Exercise goal
Copy out all the rows below line for line, leaving out the pictures.

═══ Information provided

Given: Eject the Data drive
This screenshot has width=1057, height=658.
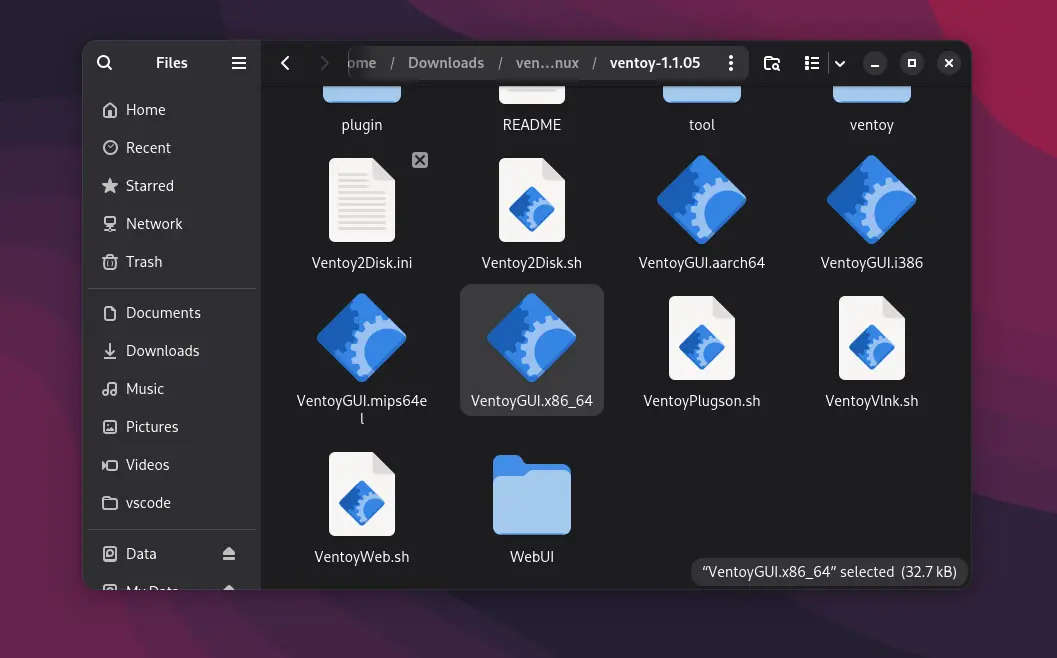Looking at the screenshot, I should (229, 554).
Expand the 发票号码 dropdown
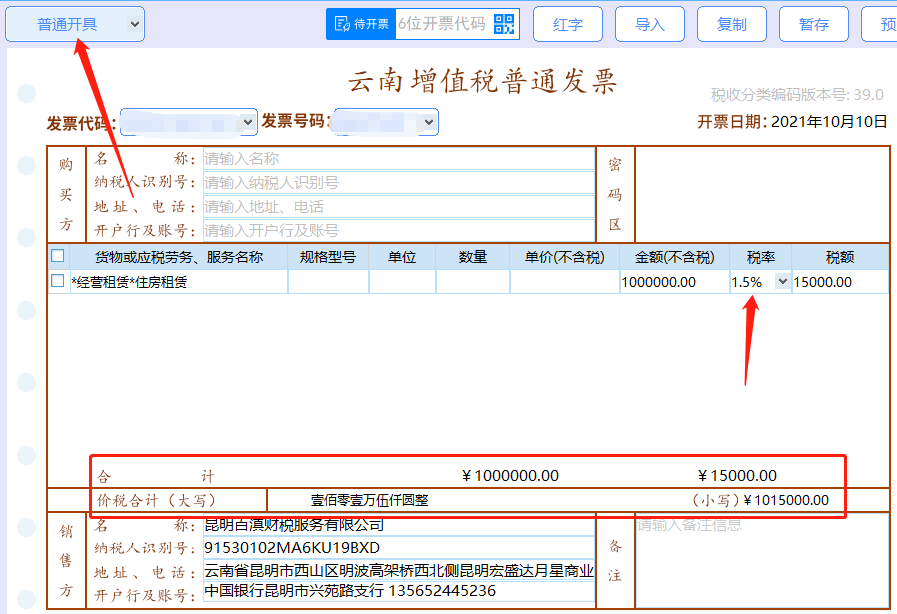Viewport: 897px width, 614px height. pyautogui.click(x=428, y=122)
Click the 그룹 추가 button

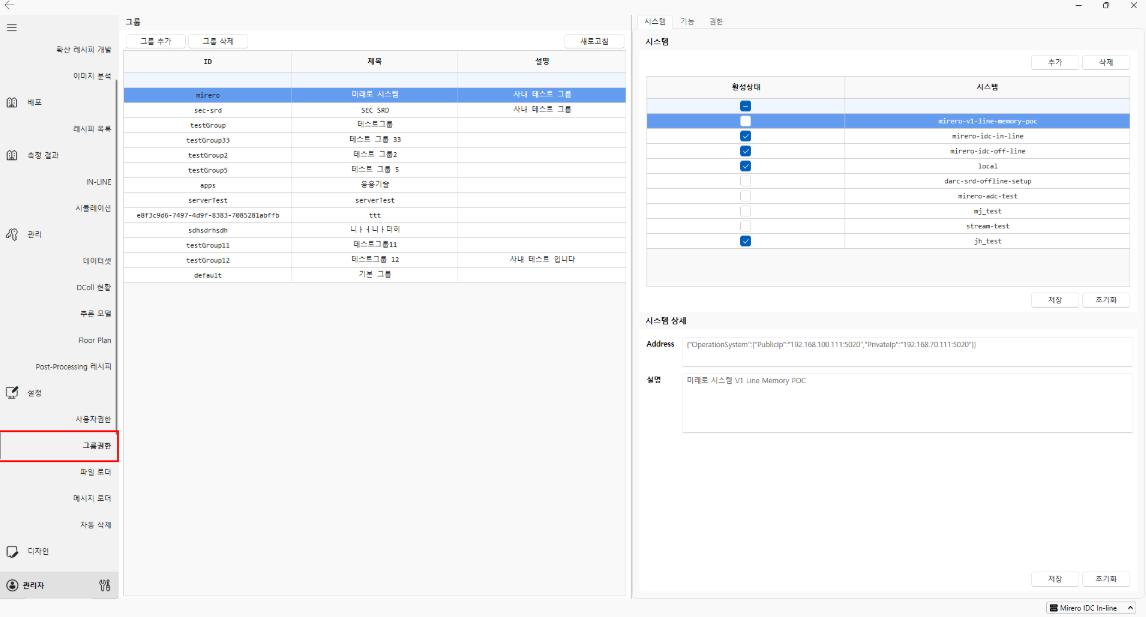(x=154, y=40)
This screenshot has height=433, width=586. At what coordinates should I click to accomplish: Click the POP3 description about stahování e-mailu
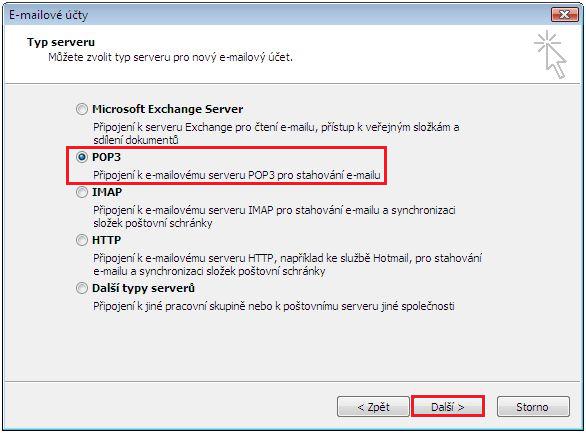pyautogui.click(x=237, y=175)
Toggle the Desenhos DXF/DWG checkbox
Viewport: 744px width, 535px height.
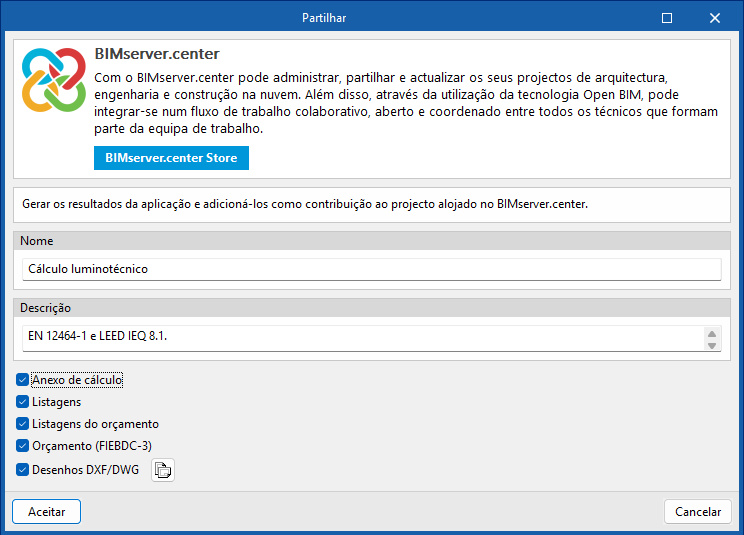click(x=23, y=468)
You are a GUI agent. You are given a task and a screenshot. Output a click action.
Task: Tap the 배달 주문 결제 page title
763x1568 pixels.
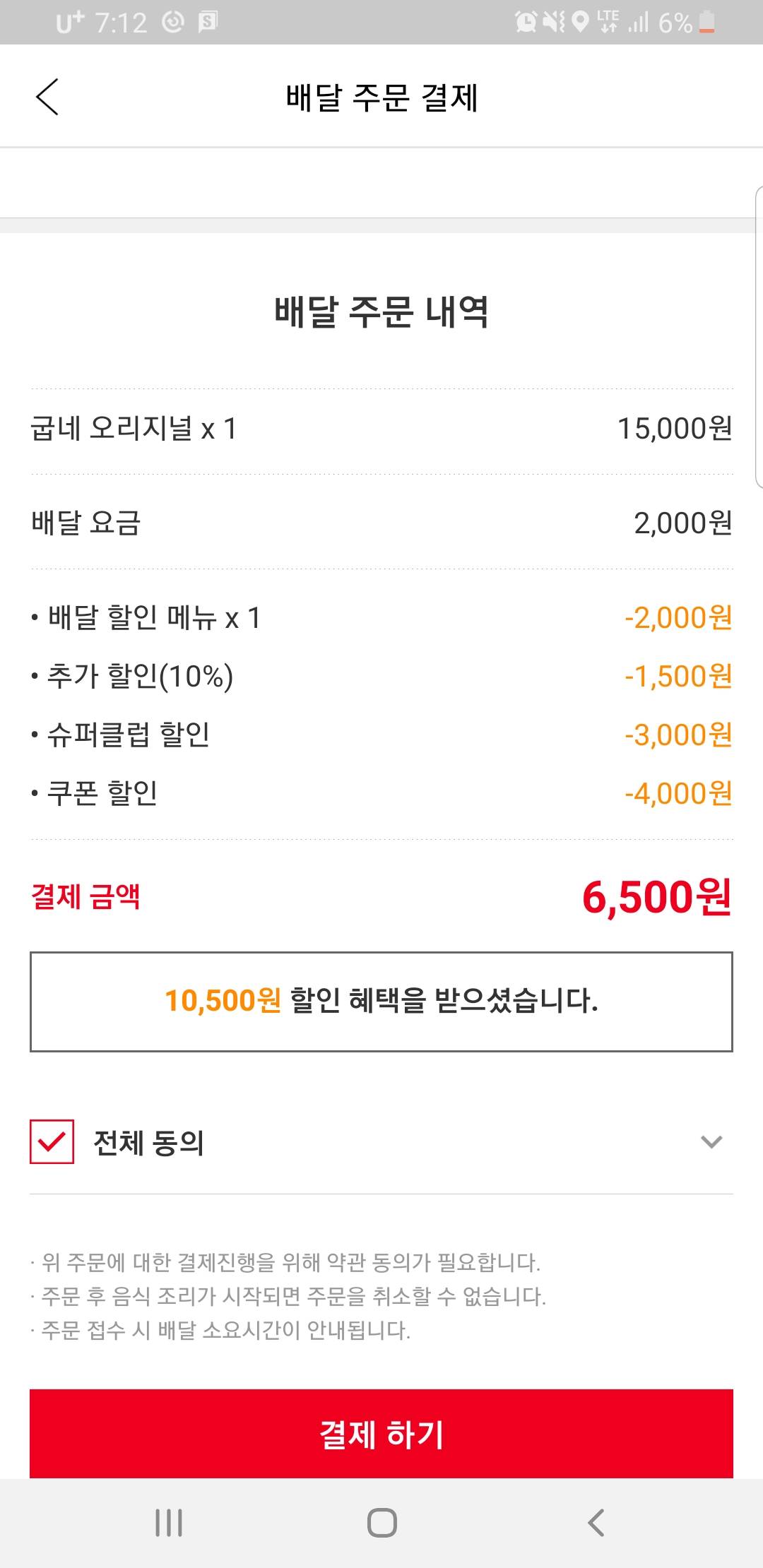tap(382, 97)
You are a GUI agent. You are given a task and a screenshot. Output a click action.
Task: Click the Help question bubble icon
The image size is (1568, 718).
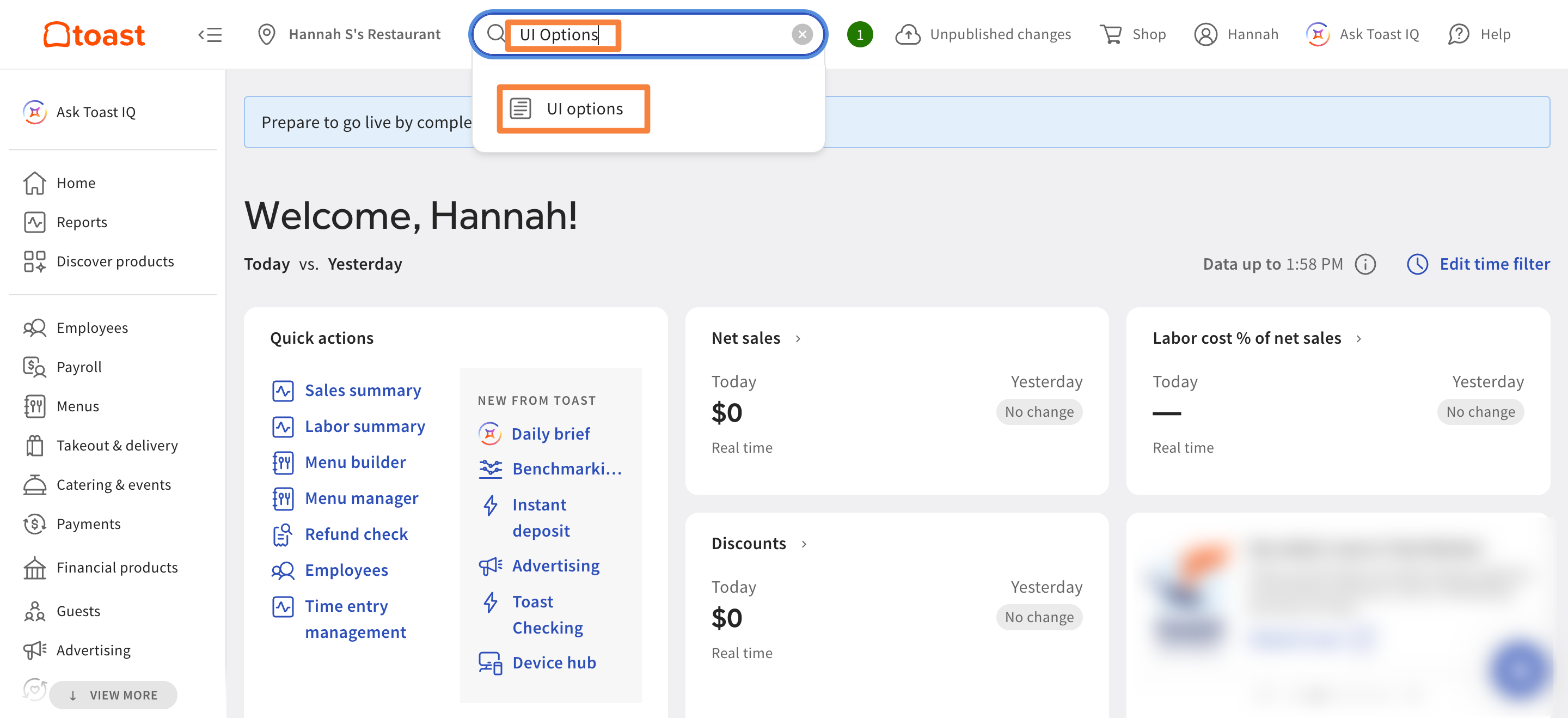[x=1459, y=35]
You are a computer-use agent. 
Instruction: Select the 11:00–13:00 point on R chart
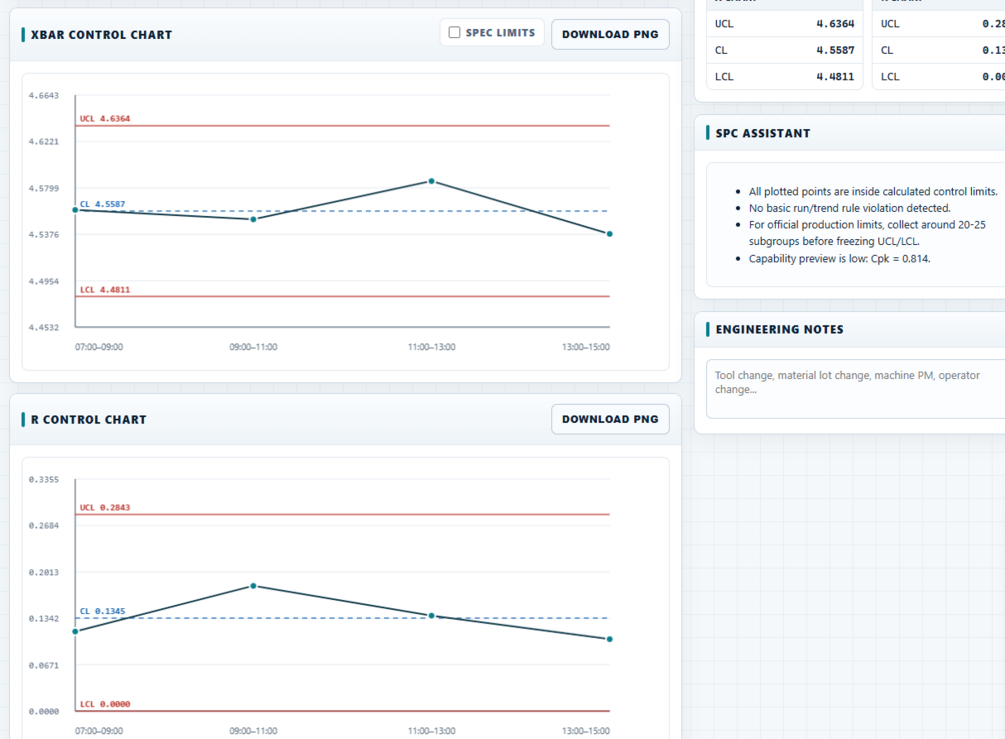pyautogui.click(x=431, y=615)
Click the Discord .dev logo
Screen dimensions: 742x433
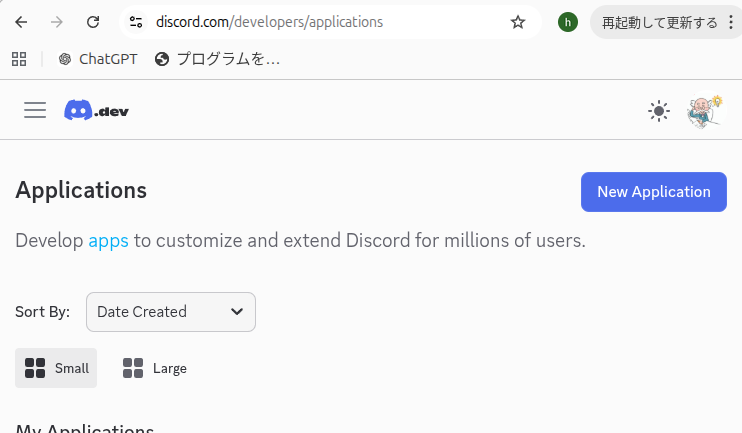97,110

══════

Worked solution
Given: Eject the Data drive
This screenshot has width=1057, height=658.
Looking at the screenshot, I should (229, 554).
Expand the 发票号码 dropdown
Viewport: 897px width, 614px height. pyautogui.click(x=428, y=122)
Click the 그룹 추가 button

(x=154, y=40)
This screenshot has height=433, width=586. At what coordinates should I click to accomplish: Click the POP3 description about stahování e-mailu
pyautogui.click(x=237, y=175)
Toggle the Desenhos DXF/DWG checkbox
Viewport: 744px width, 535px height.
click(x=23, y=468)
You are a GUI agent. You are given a task and a screenshot. Output a click action.
Task: Tap the 배달 주문 결제 page title
763x1568 pixels.
tap(382, 97)
You are a GUI agent. You are given a task and a screenshot. Output a click action.
Task: Click the Help question bubble icon
The image size is (1568, 718).
[x=1459, y=35]
You are a computer-use agent. 
Instruction: Select the 11:00–13:00 point on R chart
pyautogui.click(x=431, y=615)
Click the Discord .dev logo
Screen dimensions: 742x433
97,110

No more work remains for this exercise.